Quell’albero di alloro rispetta la tradizione

Finalmente quest'anno c’è un albero di Natale realizzato secondo l'antica tradizione di Genova. A Bogliasco sulla piazzetta dell'Oratorio della Confraternita di Santa Chiara è stato realizzato un albero di Natale utilizzando l'alloro, la pianta natalizia genovese, simbolo beneaugurante.
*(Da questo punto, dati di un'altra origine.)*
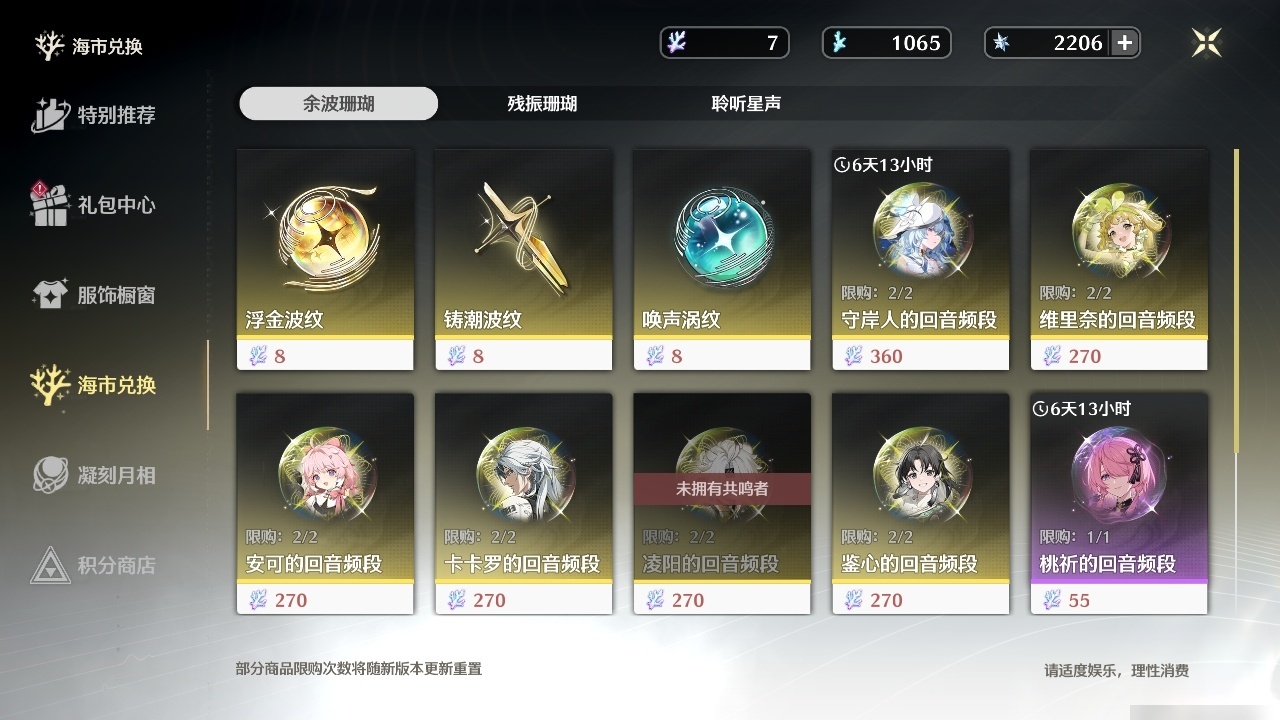Select 凝刻月相 sidebar entry
The height and width of the screenshot is (720, 1280).
(x=95, y=475)
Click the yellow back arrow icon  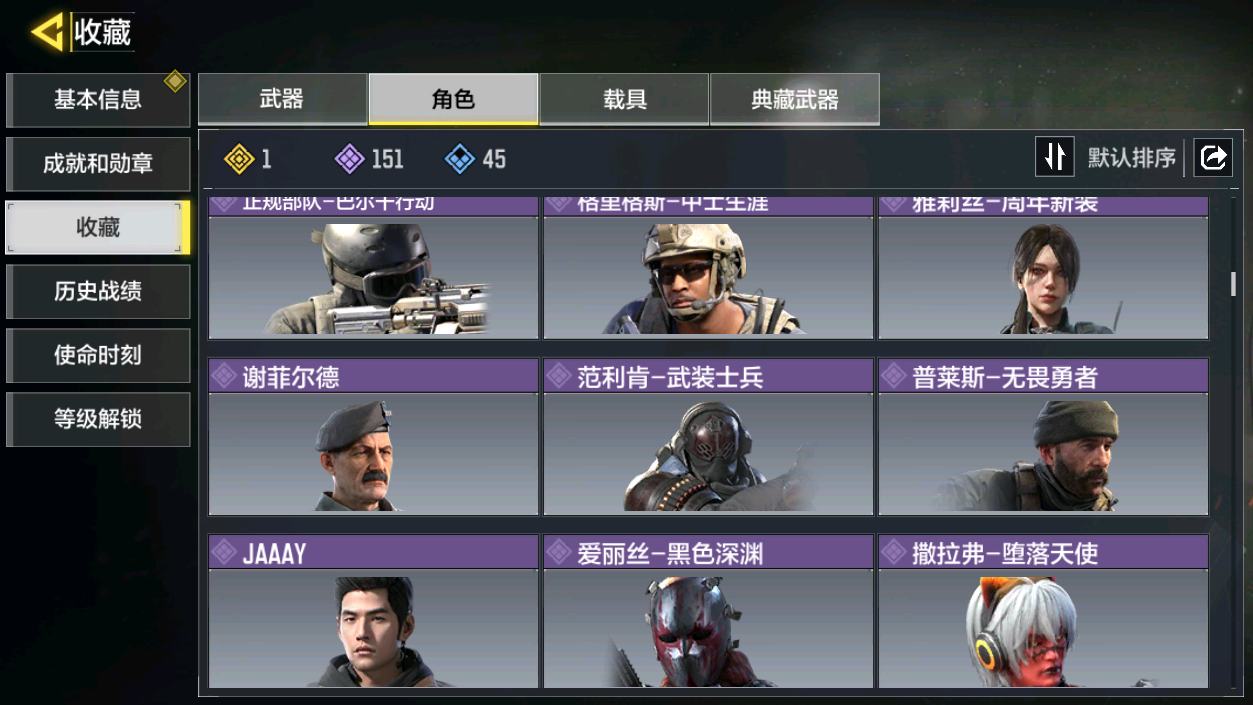click(47, 32)
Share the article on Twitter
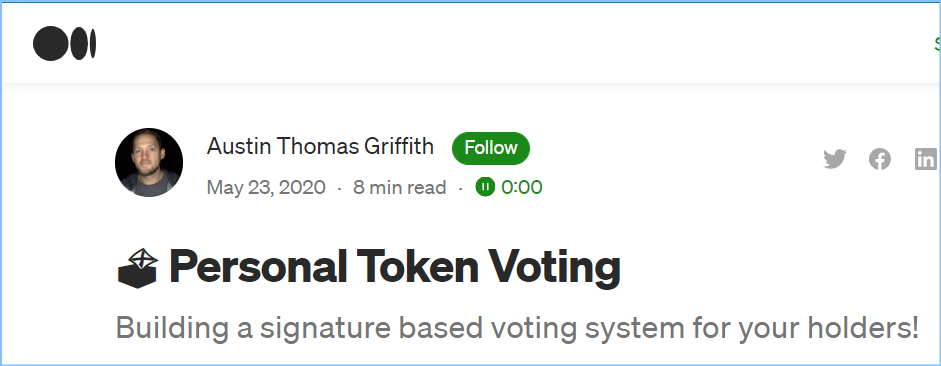This screenshot has height=366, width=941. [x=834, y=160]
Ricordiamo che sulle tavole genovesi, quando arrivava il pandolce, non mancava mai un piccolo ramo d'alloro ben piantato su di esso: il più anziano avrebbe poi tagliato la prima fetta, che era posta da parte, nella madia, per donarla poi al primo povero che, nei giorni seguenti il Natale, avrebbe bussato ala porta. Ed era un ceppo d'alloro, il «confêugo» che gli Abati del Popolo, rappresentanti le Podesterie di Bisagno, Polcevera e Voltri, portavano in dono al Doge alla Vigilia di Natale quale augurio delle popolazioni che vivevano fuori porta. Tradizione che si rinnova tutt'oggi per iniziativa de «A Compagna» che offre il «confêugo» al Sindaco qualche giorno prima del Natale, portando gli auguri (e gli immancabili mugugni) della popolazione genovese. Un ramo di alloro lo donavano un tempo per Natale le lattaie che dalle colline dell'immediato entroterra genovese portavano il latte nelle famiglie; pure i macellai e i rosticcieri, durante le festività natalizie, usavano adornare la loro bottega con una grande «ramma» di alloro.
L'albero innalzato a Bogliasco riprende quindi la tradizione, ancora presente in tante famiglie sino a qualche decina di anni or sono, dell'utilizzo di un ramo alloro, «u çimello» su quale si appendono arance, mandarini, piccoli torroni, dolciumi e immancabili i «maccheroni» la celebre pasta da mangiare in brodo la sera di Natale. Poi ancora frutta secca, i fichi che i contadini liguri seccavano al sole, le noci, le prugne secche, a Genova chiamate anche «damasco». Sembra infatti che nell’antichità fossero prodotte particolarmente in Siria, a Damasco, e che fossero i cavalieri della prima crociata a portarle la prima volta in Europa.
Tutte queste cose erano legate all'albero con nastrini rossi e bianchi, i colori della città di Genova; la bandiera della Repubblica genovese era infatti costituita da una croce rossa in campo bianco.